Here's a small trick to get the hinges to line up just right,,,pull out a pair small brad nails, cut off the tip of the nail and push it into a small hole in the box,two nails at one time,push the lid down on the sharp nails with care, tap the box with a soft face hammer,lift the lid up and you have little center hole for the drill bit ( it works like the dowel centers) but for small holes 


Mini Brass Hinges at Penn State Industries
Barrel Hinges

magnets--number D201

http://www.kjmagnetics.com/products.asp?cat=10

=========


awoodnut said:


> I was going thru posts on small box hinges and came across a thread talking about 5mm barrel hinges and how to install them.
> 
> Where are you getting barrell hinges that small? I haven't managed to come up with any that small.
> 
> ...


----------



## rwyoung (Aug 3, 2008)

Also Woodcraft should you have a store nearby (or catalog)
Buy Miniature Barrel Hinges at Woodcraft.com 

-- The PSI price is cheaper for the 10 pack but since I have a Woodcraft store about 30 minutes from me I like to go there because I can handle the stuff before I buy it. Plus they are very enthusiastic supporters of the woodworker's guild I belong to so I like to patronize their store. YMMV --

5mm drill bits aren't that tough to find or you can get a good set of 1/64" increment bits and find the closest match (13/64" probably) or a numbered set (#9 is 0.196" which is pretty darn close but you may want to use a #8 to allow some room for epoxy).

With a nice selection of bits you can just put some calipers on the hinge body and then find the right bit from your set. No math required and if your bit diameters aren't accurate to the nth degree (a common problem with "cheap" sets) it isn't a problem.


----------



## Mike Wingate (Apr 26, 2009)

I use the brad/panel pin method for lots of positioning. Dowel joints, door fittings etc. I use brad point drills bits to produce accurate centred holes. I am lucky to have easy access to both metric and imperial drill sizes here in the U.K.


----------



## curiousgeorge (Nov 6, 2006)

Mike, here is another place... Post Office Box Doors, Coffee Grinder, Peppermill. - Pen Making Supplies (dot) com - Pen Kits, Pen Parts and Accessories

Do a google search on "5 mm barrel hinge" and you probably will find more.


----------



## awoodnut (May 2, 2009)

*barrels*

thanks for the info guys. I did a google search but kept coming up with a buch of junk. 

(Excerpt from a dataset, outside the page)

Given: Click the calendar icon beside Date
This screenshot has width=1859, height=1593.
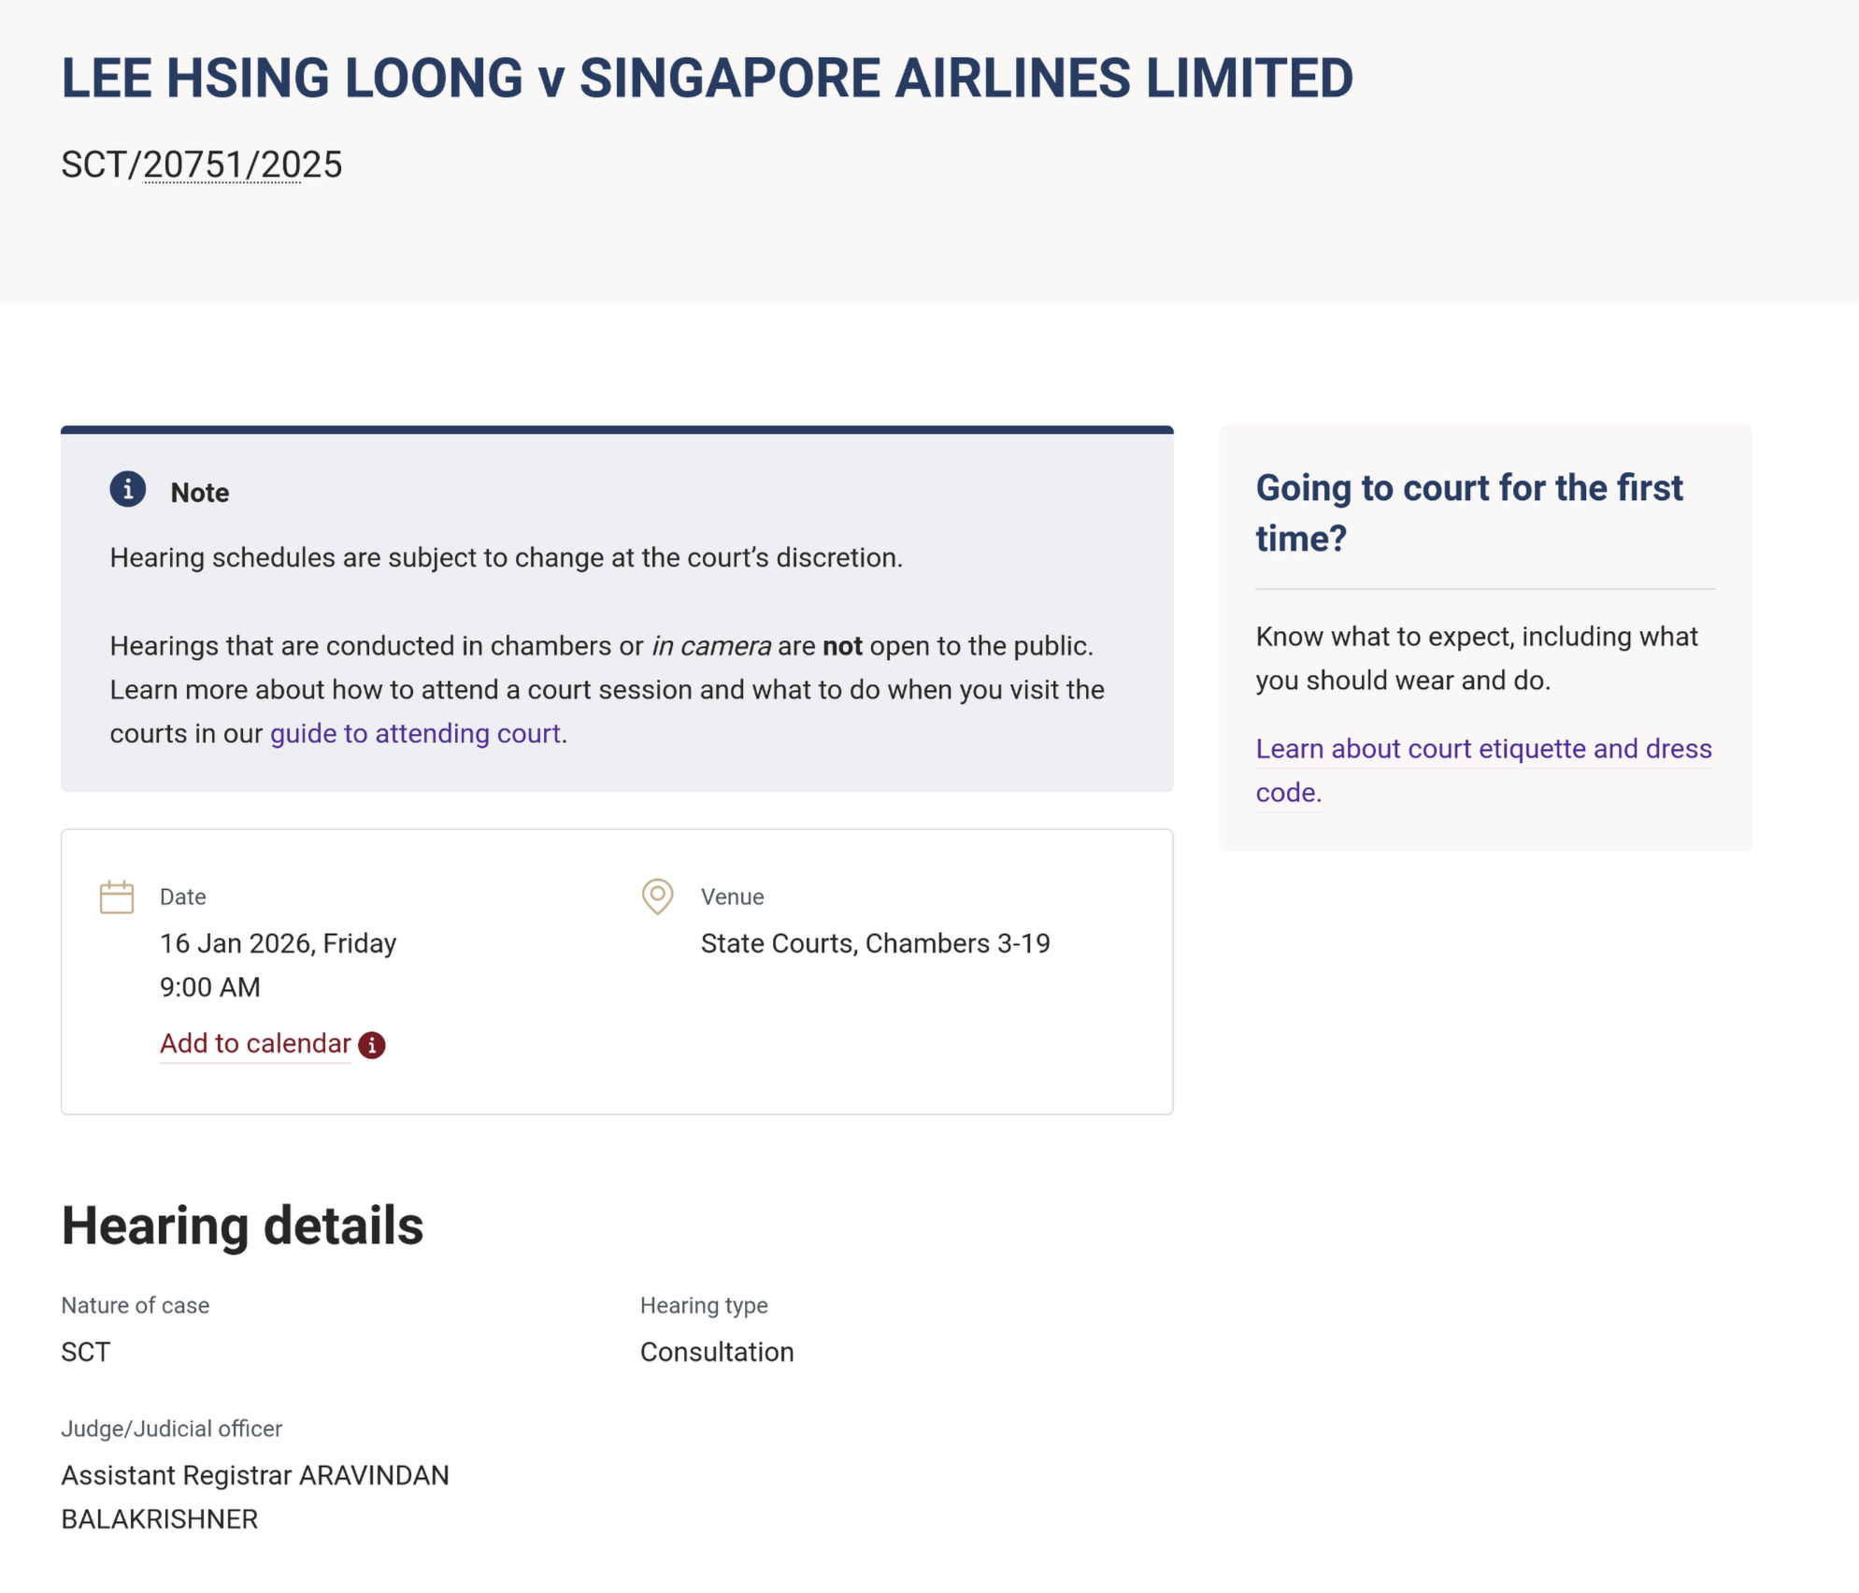Looking at the screenshot, I should [117, 897].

I hate the internet when I am looking for a specific thing. The filing systom leaves a lot to be desired. 

I had looked at the Rockler site and didn't see them and I went to the woodcraft store and got the blank look. I also went to the Woodcraft website but didn't see anything smaller then 10mm.... back to I hate the internet sometimes.

I will try those magnets also. look really cool.

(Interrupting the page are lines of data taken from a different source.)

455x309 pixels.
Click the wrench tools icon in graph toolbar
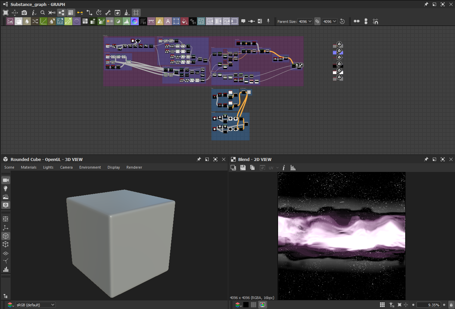(108, 13)
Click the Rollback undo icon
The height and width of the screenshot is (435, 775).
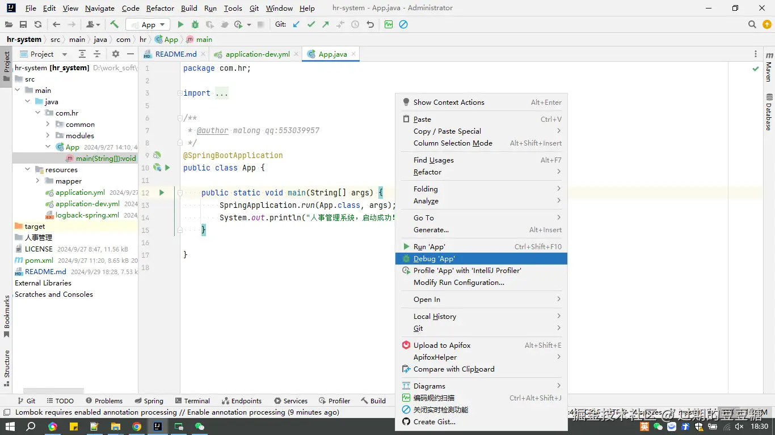click(370, 24)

I did get some good info from Woodworkstuff.net/knipfer.html on small box making. I enjoyed his answers a lot.

I will post pics if I can get something put together that I am happy with.

Mike


----------



## jschaben (Jun 21, 2009)

awoodnut said:


> thanks for the info guys. I did a google search but kept coming up with a buch of junk.
> 
> I hate the internet when I am looking for a specific thing. The filing systom leaves a lot to be desired.
> 
> ...


Hi Mike
Try this: Mini Brass Hinges at Penn State Industries

Dunno why but the other Mikes' link had the same things just different vendor. Mine is the same link as bj's


----------